The opening quote in the prologue to Hammer Head made me pause and pay attention. For how many of us have felt that the path we are on isn’t “doing it” for us? I know I have. After 15 years in the teaching industry, I myself decided to take another path. Not as extreme as MacLaughlin, going from journalism to carpentry, but into another field that woke me up.
“There is a dullness in all forms of work, a “violence-to the spirit as to the body,” as Studs Terkel put it in Working. There are repeated tasks and empty time and moments you wish you were swimming. These are unavoidable, even in jobs we love and feel proud to have; these are natural, even if you’ve found your calling. It’s when those meaningless moments pile and mount, the meaningless moments that chew at your soul, that creep into the crevices of your brain and holler at you until ignoring them is not and option. Deadening moments that lead to the hard questions, the ones that swirl, in the broadest sense, around time and dying.”

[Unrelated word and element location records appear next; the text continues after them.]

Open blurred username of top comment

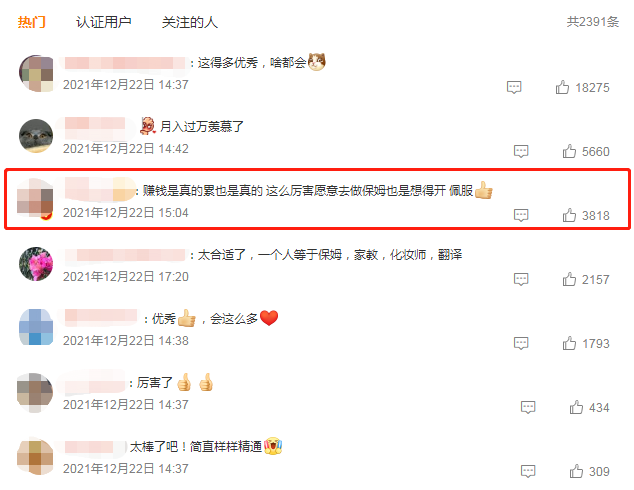tap(125, 63)
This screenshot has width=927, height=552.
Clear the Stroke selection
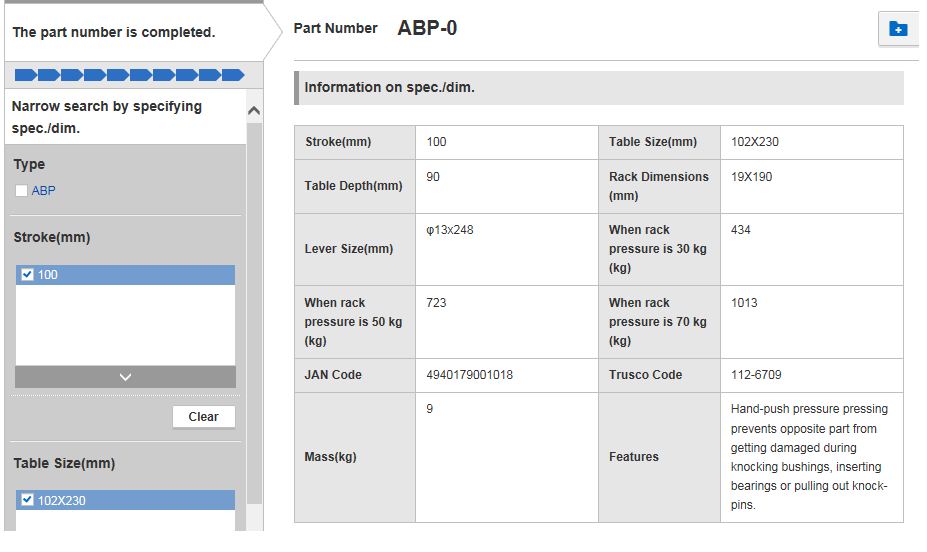tap(203, 417)
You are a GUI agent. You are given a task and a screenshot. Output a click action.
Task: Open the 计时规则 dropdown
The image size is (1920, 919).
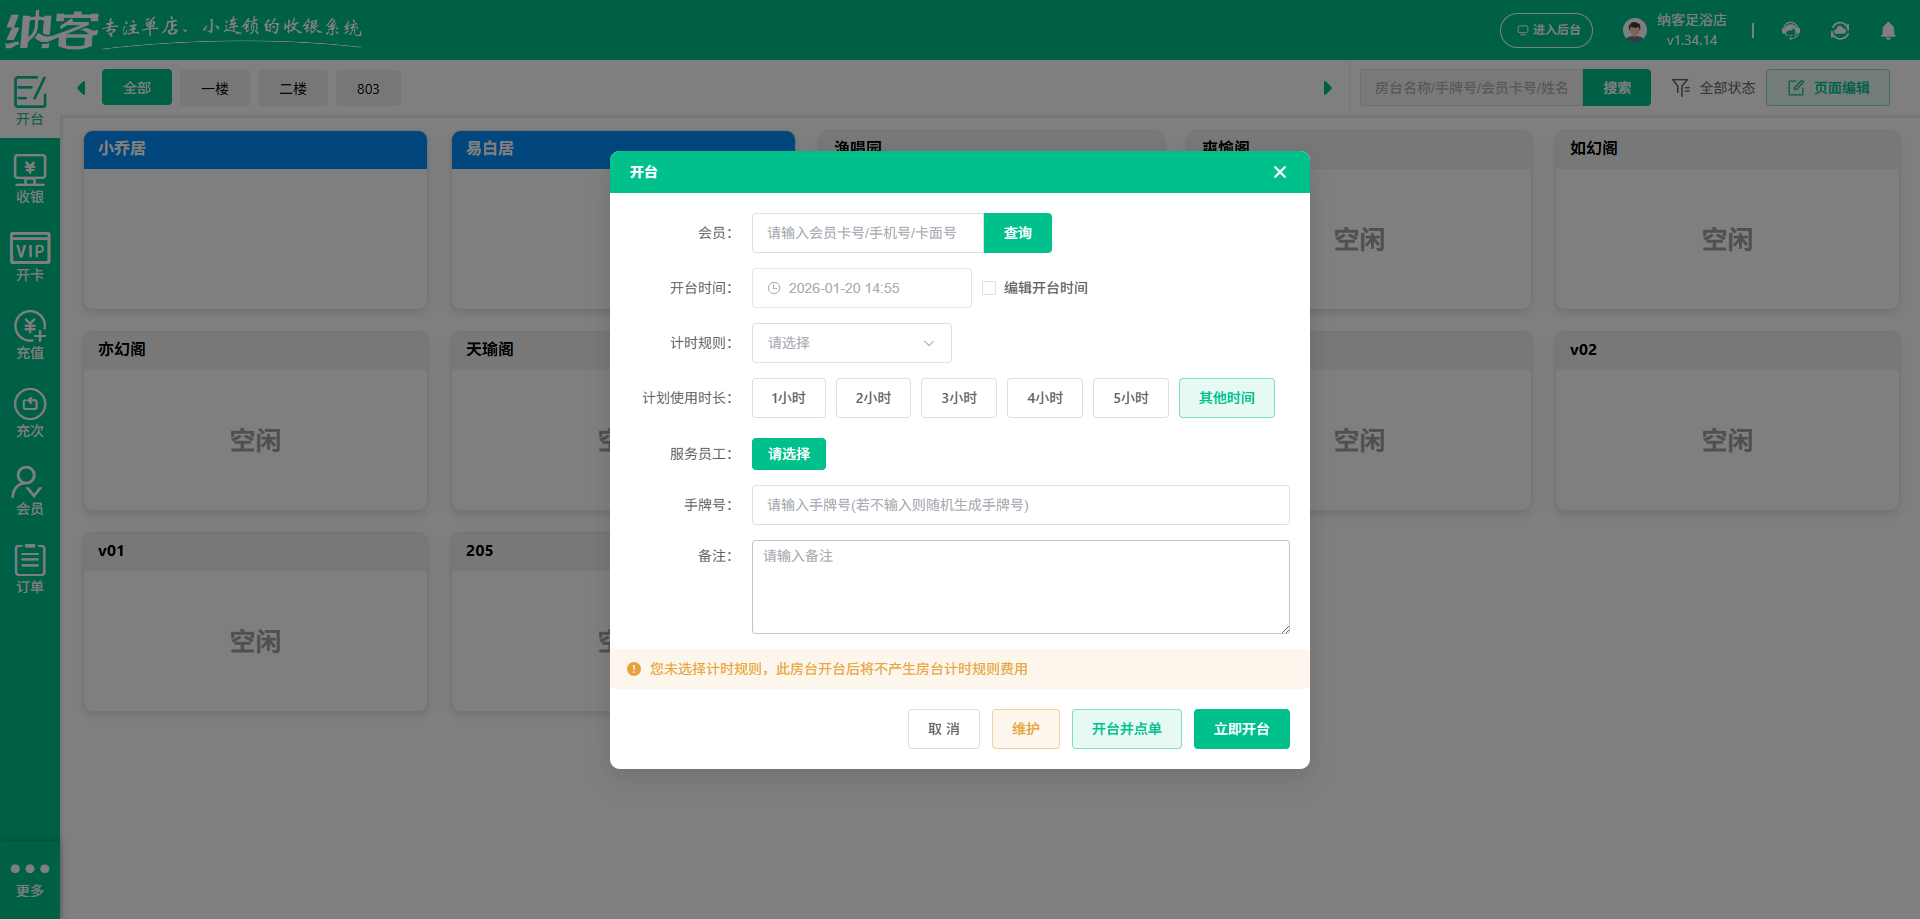pyautogui.click(x=851, y=342)
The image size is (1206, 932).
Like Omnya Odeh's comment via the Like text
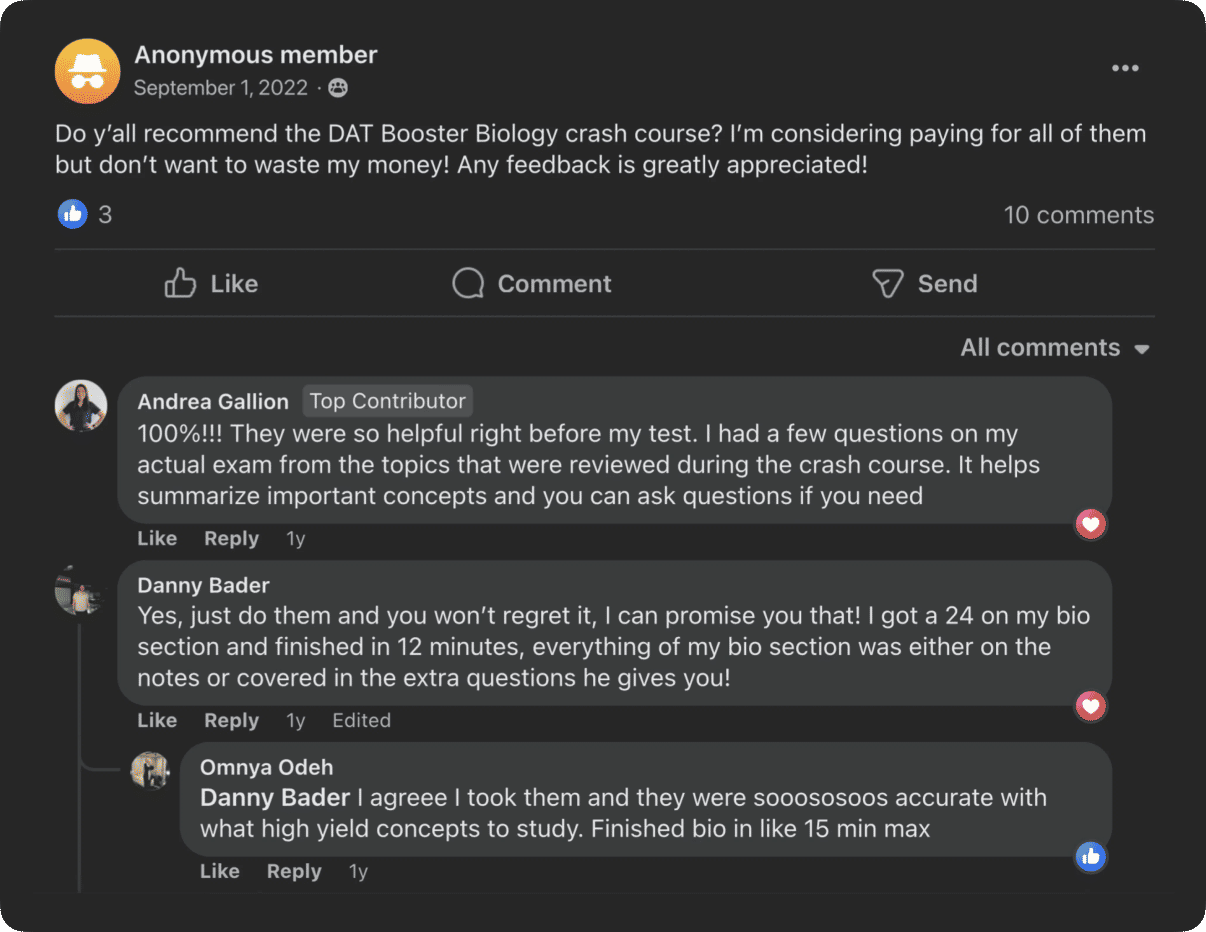[219, 871]
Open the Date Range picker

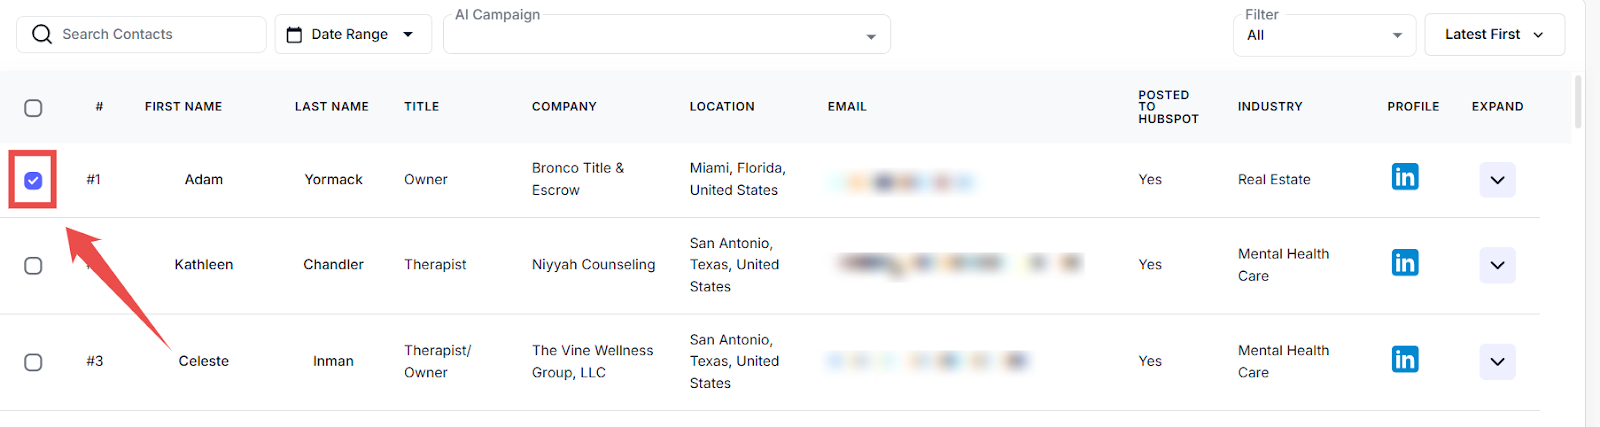(x=352, y=35)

Carpentry, Nina found, activated a different part of her brain. Sitting in an office for a decade, typing at a computer became rote and unexciting, while working with tools and constructing things made her really focus on the present moment. You can’t space out when using a circular saw or laying tile. To actually see a tree, become wood, that built a wall or deck was more tangible and meaningful than what she was doing before. Being a part of building something made her look at things around her differently and appreciate the workmanship that goes into a trade.
At several times during this transition, she often wondered if she was really cut out as a carpenter’s assistant. Venturing into unfamiliar territory can be scary and that old, familiar voice of self doubt crept into her mind many times. This quote resonated with me because I tend to romanticize things: owning a horse farm, living abroad, chucking it all and living in a hut. 😉 Seriously, though, the grass is certainly not always greener on the other side.
“When we picture the lives of other people, we imagine the most exciting parts, the ones rich with drama and living…Imagination is the enemy sometimes, in how fully we can bring to life the passion our current love shared with someone else before, in how fire-filled someone else’s existence is compared to our own…Our romanticizing is perhaps an act of hope, that those sorts of lives are possible to live, that’s it’s possible to find challenge and satisfaction in our work, to have our bodies lit up with lust, to happen upon those conversations that go deep into the night when voices get quieter and truer things get said. In our imaginings of other people’s experiences exists an ambition to exist in our own in the fullest way.”
As you can tell from the amount of quotes I’ve put you through that this is more than just a book about a girl becoming a carpenter. And it’s not just a memoir making a drastic change in life, but MacLaughlin uses numerous literary references to balance out all the carpentry jargon. (I tended to skim over the in-depth and extensive tool and building details). Fair warning though: with all the literary references, you will be adding to your TBR pile and for you DIYers or those who love HGTV as much as I do, you will be looking around your house with an itch to build something.